• [Assignment]
Give the records below again, word for word. No pictures belong in the copy.

*** Supplied data

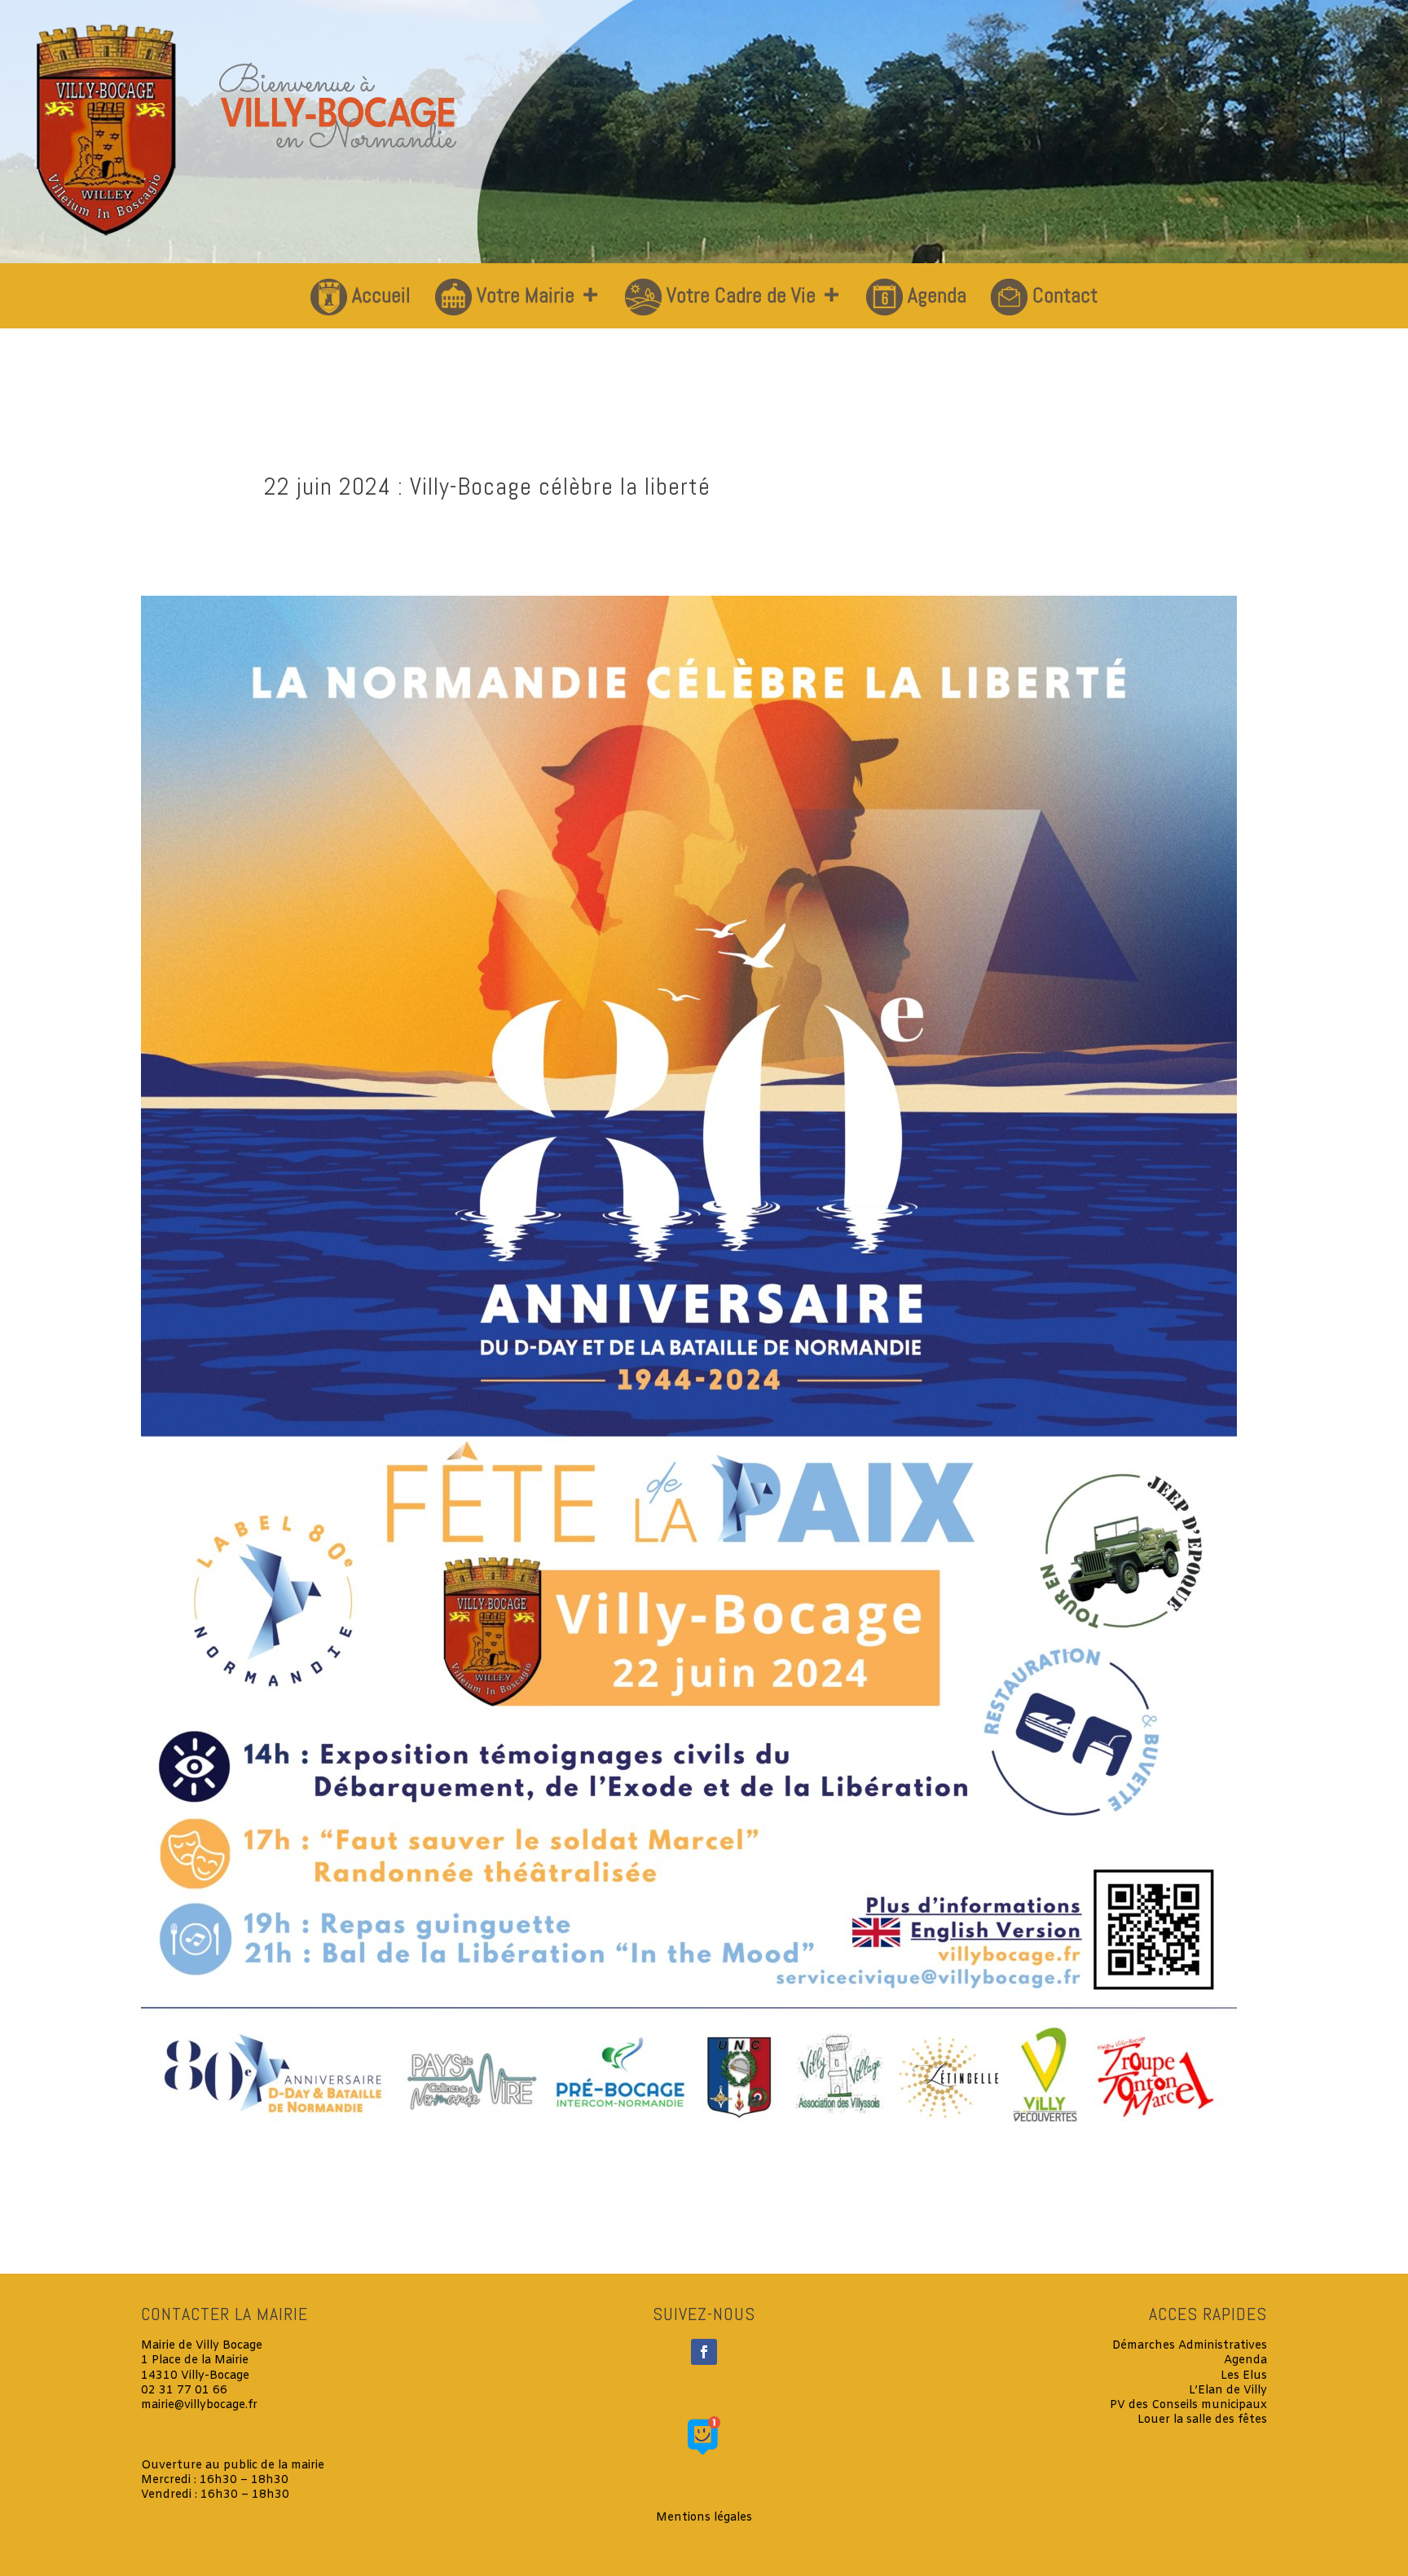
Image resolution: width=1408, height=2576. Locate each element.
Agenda (937, 295)
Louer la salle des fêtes (1202, 2420)
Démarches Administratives (1189, 2346)
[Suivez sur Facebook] (704, 2352)
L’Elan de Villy (1228, 2390)
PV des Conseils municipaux (1188, 2405)
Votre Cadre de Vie (741, 295)
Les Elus (1244, 2376)
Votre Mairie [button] (525, 295)
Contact (1065, 295)
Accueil (381, 295)
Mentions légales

******

• [Response to this exercise]
Image resolution: width=1408, height=2576. Locate each element.
Agenda (937, 295)
Louer la salle des fêtes (1202, 2420)
Démarches Administratives (1189, 2346)
[Suivez sur Facebook] (704, 2352)
L’Elan de Villy (1228, 2390)
PV des Conseils municipaux (1188, 2405)
Votre Cadre de Vie (741, 295)
Les Elus (1244, 2376)
Votre Mairie [button] (525, 295)
Contact (1065, 295)
Accueil (381, 295)
Mentions légales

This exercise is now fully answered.